Brent oil fell more than $6 to $71.25 a barrel after OPEC ministers meeting in Vienna left the group’s output ceiling unchanged despite huge global oversupply, marking a major shift away from its long-standing policy of defending prices.
This outcome set the stage for a battle for market share between OPEC and non-OPEC countries, as a boom in U.S. shale oil production and weaker economic growth in China and Europe have already sent crude prices down by about a third since June.
“It was a great decision,” Saudi Oil Minister Ali al-Naimi said as he emerged smiling after around five hours of talks.
OPEC said in a statement that members had agreed to roll over the ceiling of 30 million barrels per day, at least 1 million above OPEC’s own estimates of demand for its oil next year.
“It is a new world for OPEC because they simply cannot manage the market anymore. It is now the market’s turn to dictate prices and they will certainly go lower,” said Dr. Gary Ross, chief executive of PIRA Energy Group.
The wealthy Gulf states have made clear they are ready to ride out the weak prices that have hurt the likes of Venezuela and Iran - OPEC members which face big budget pressures, but cannot afford to make cuts themselves.
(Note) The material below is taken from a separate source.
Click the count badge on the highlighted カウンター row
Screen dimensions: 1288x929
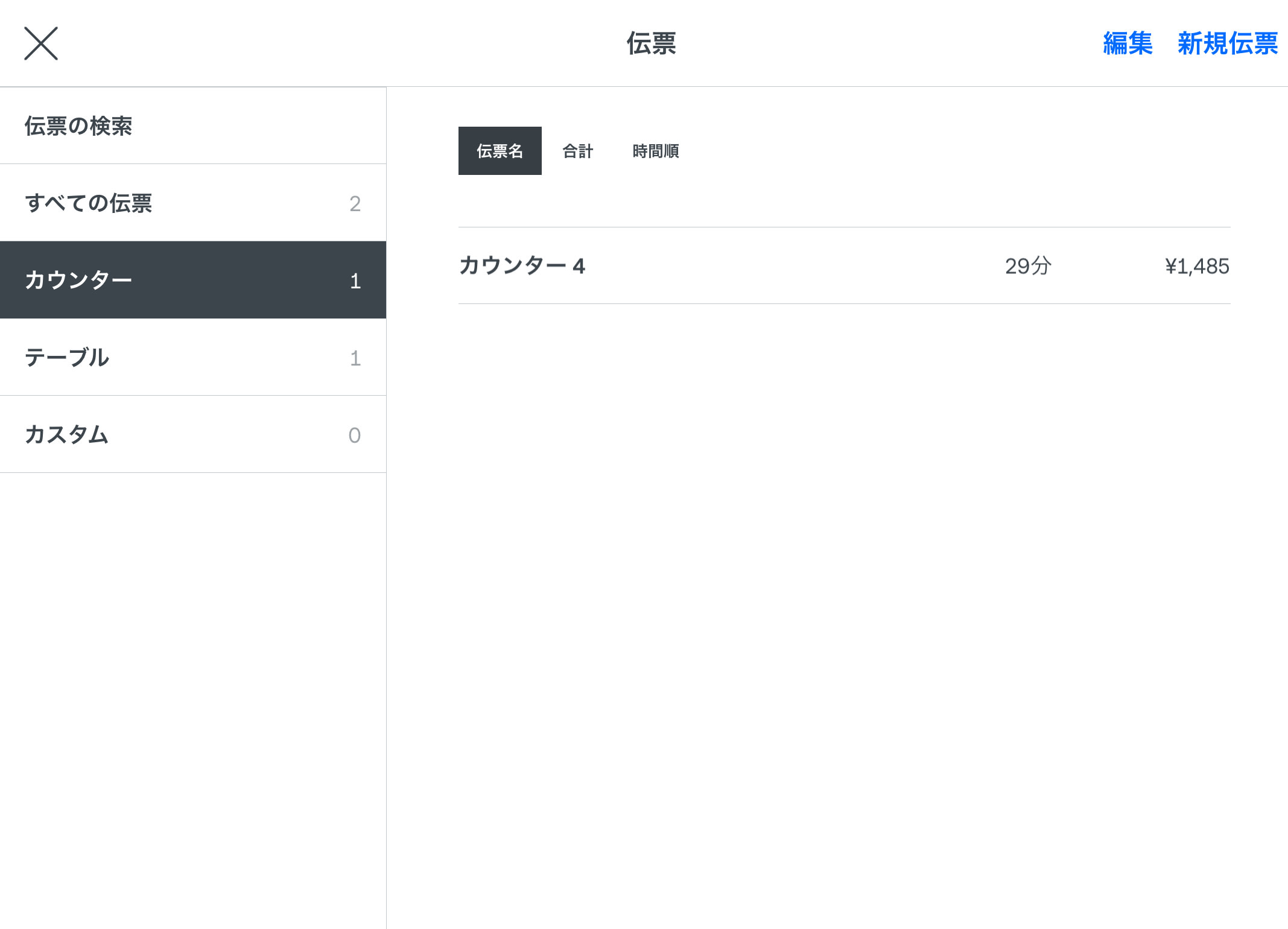[x=355, y=281]
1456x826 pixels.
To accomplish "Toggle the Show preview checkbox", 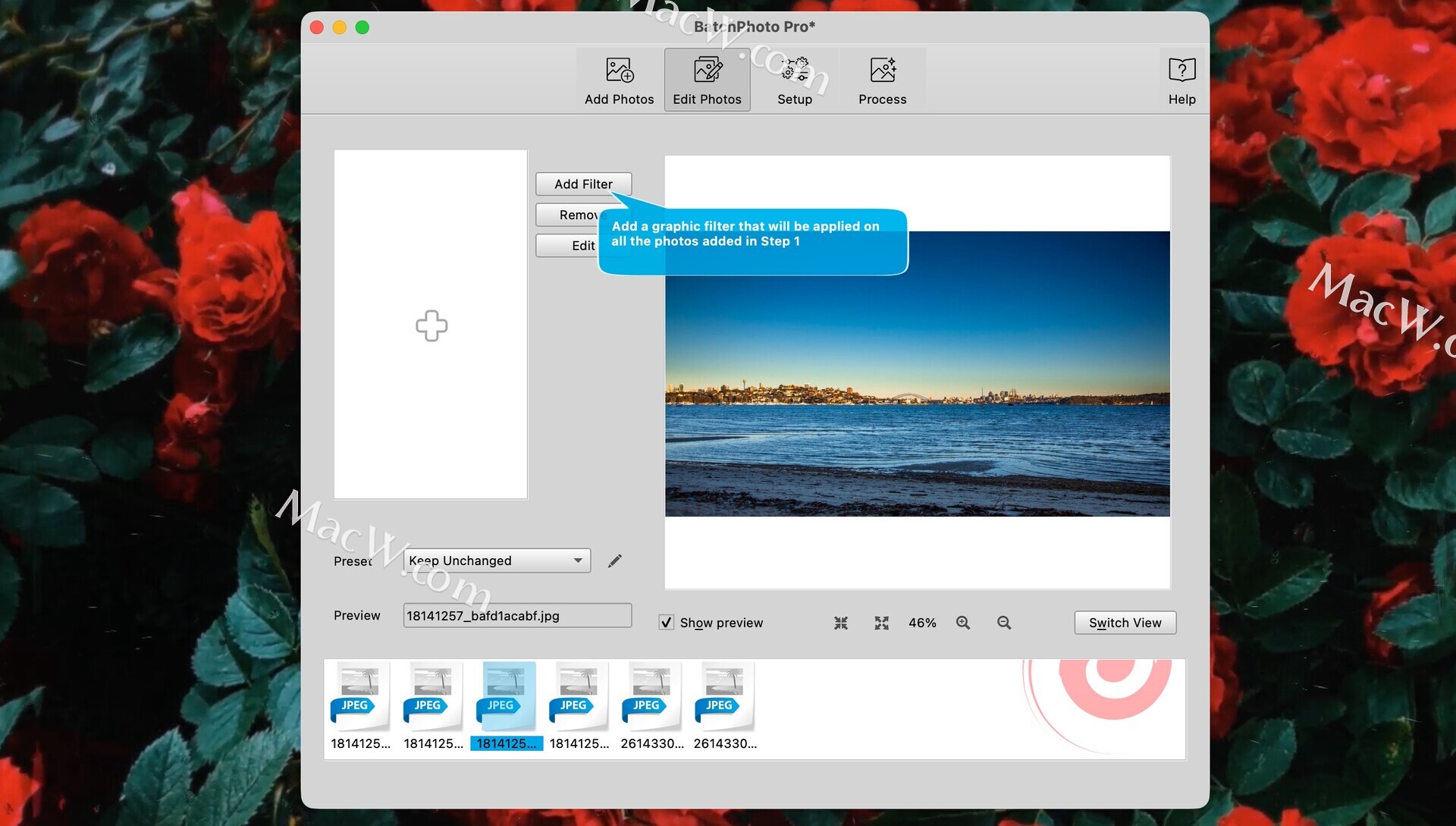I will pos(666,623).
Venezuela and Algeria had calling for output cuts of as much as 2 million bpd.
Venezuelan Foreign Minister Rafael Ramirez said he accepted the decision as a collective one and hoped that lower prices would help drive some of the higher-cost U.S. shale oil production out of the market.
“In the market, some producers are too expensive,” he said.
The OPEC statement made no mention of any need for members to stop overproducing, nor of any extraordinary meeting to reconsider the ceiling before a regular session next June.
BATTLE OVER MARKET SHARE
The Organization of the Petroleum Exporting Countries accounts for a third of global oil output.
Gulf producers could withstand for some time a battle over market share that would drive down prices further, thanks to their large foreign-currency reserves.
Members without such a cushion would find it much more difficult, as would a number of producers outside the group. Russia’s rouble, which has been sliding for much of this year, extended losses on Thursday to trade more than 2 percent lower than the previous close against the U.S. dollar.
Russia is already suffering from Western sanctions over its actions in Ukraine and needs oil prices of $100 per barrel to balance its budget.
A price war might make some future U.S. shale oil projects uncompetitive due to high production costs, easing competitive pressures on OPEC in the longer term.
“Why would Saudi cut production in the current environment? Why would they want to support Iran, Russia or U.S. shale producers? So they must have decided: let the market establish the price. Once the market goes to a new equilibrium, prices will go higher,” PIRA Energy’s Ross said.
Kuwaiti Oil Minister Ali Saleh al-Omair said OPEC would have to accept any market price of oil, whether it were $60, $80 or $100 a barrel. Iraq’s oil minister, Adel Abdel Mehdi, said he saw a floor at $65-70 per barrel.
“We interpret this as Saudi Arabia selling the idea that oil prices in the short term need to go lower, with a floor set at $60 per barrel, in order to have more stability in years ahead at $80 plus,” said Olivier Jakob from Petromatrix consultancy.
“In other words, it should be in the interest of OPEC to live with lower prices for a little while in order to slow down development projects in the United States.”